Content starts

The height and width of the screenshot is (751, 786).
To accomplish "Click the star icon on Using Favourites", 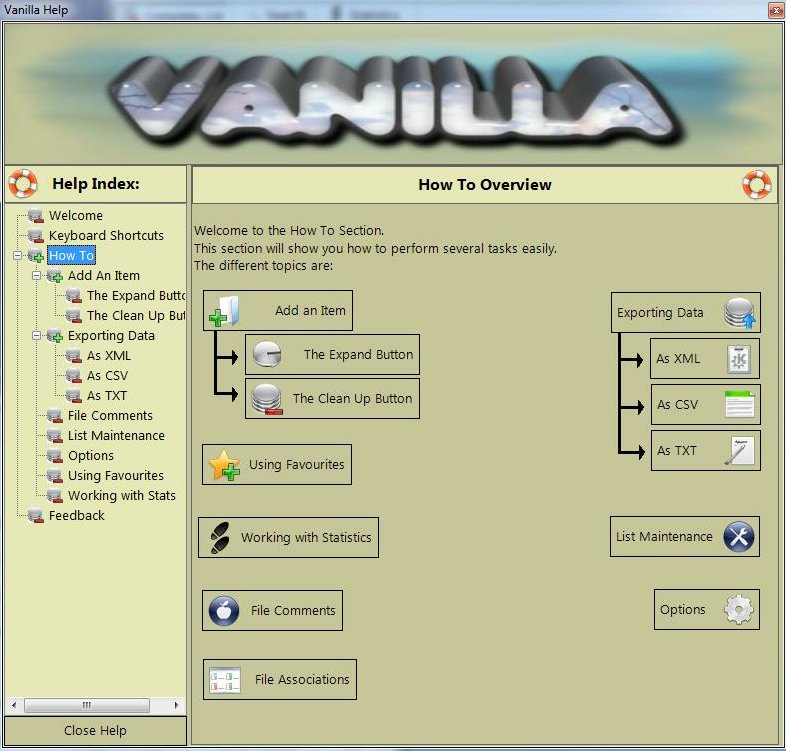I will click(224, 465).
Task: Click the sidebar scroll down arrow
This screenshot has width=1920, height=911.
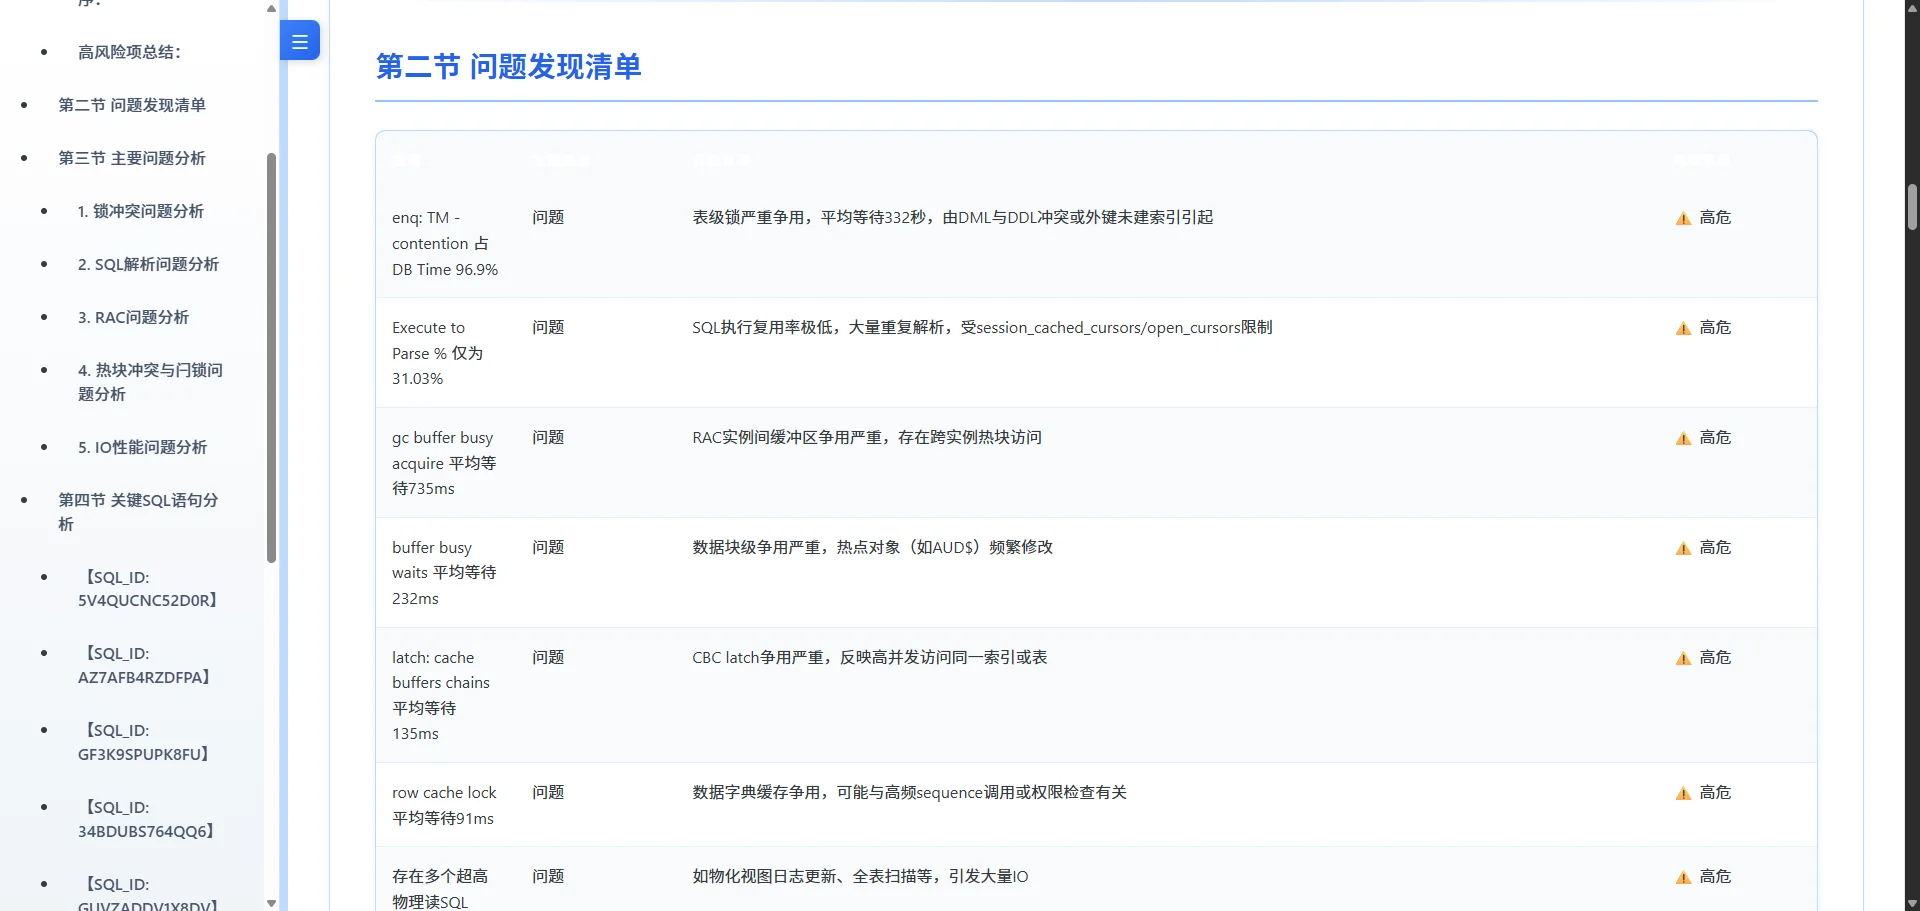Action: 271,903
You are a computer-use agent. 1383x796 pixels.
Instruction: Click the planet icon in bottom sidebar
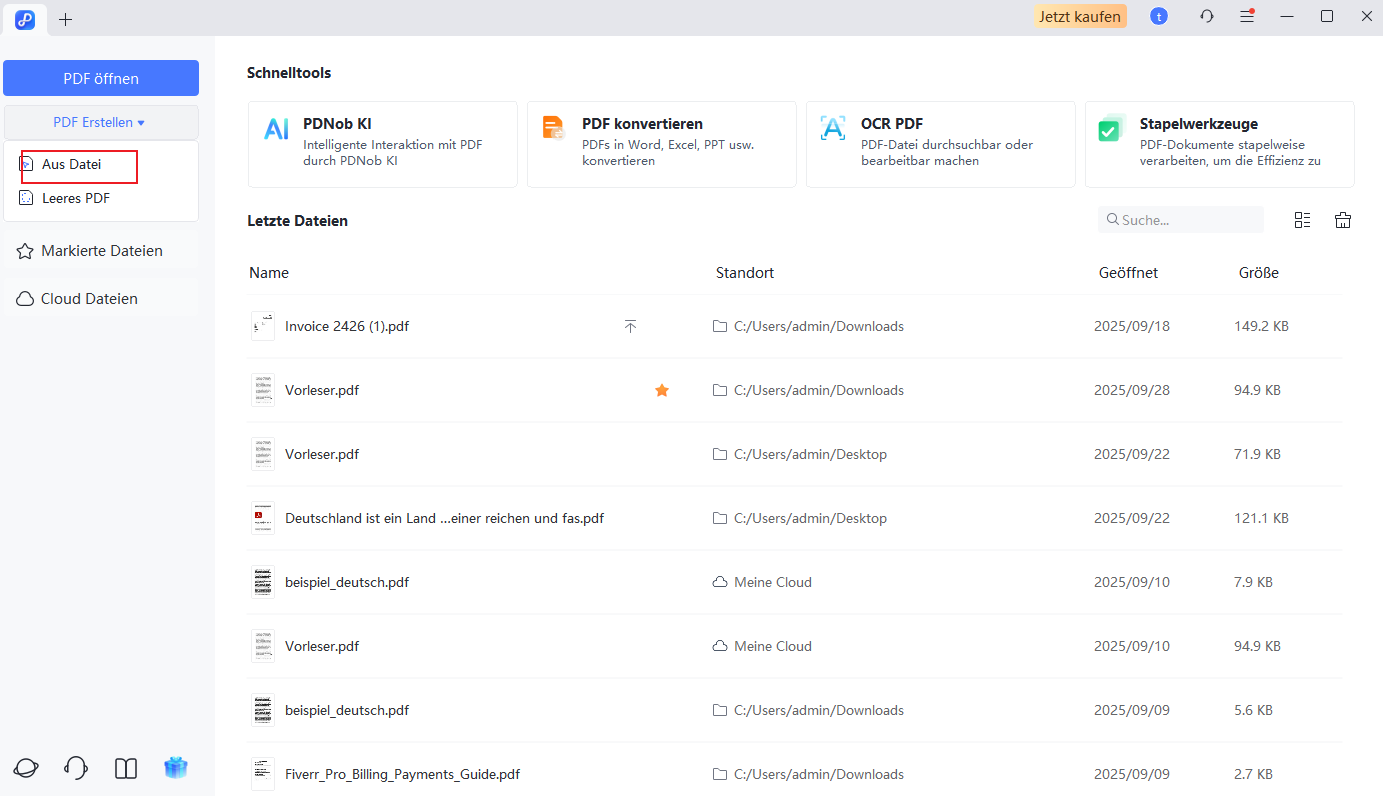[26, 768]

Content ends

> Description of the task
In the records above, find the line containing "You are a computer-use" and restate it and every line after it word for word, all pictures excluded.

> Solution to the exercise
You are a computer-use agent. 1383x796 pixels.
Instruction: Click the planet icon in bottom sidebar
[26, 768]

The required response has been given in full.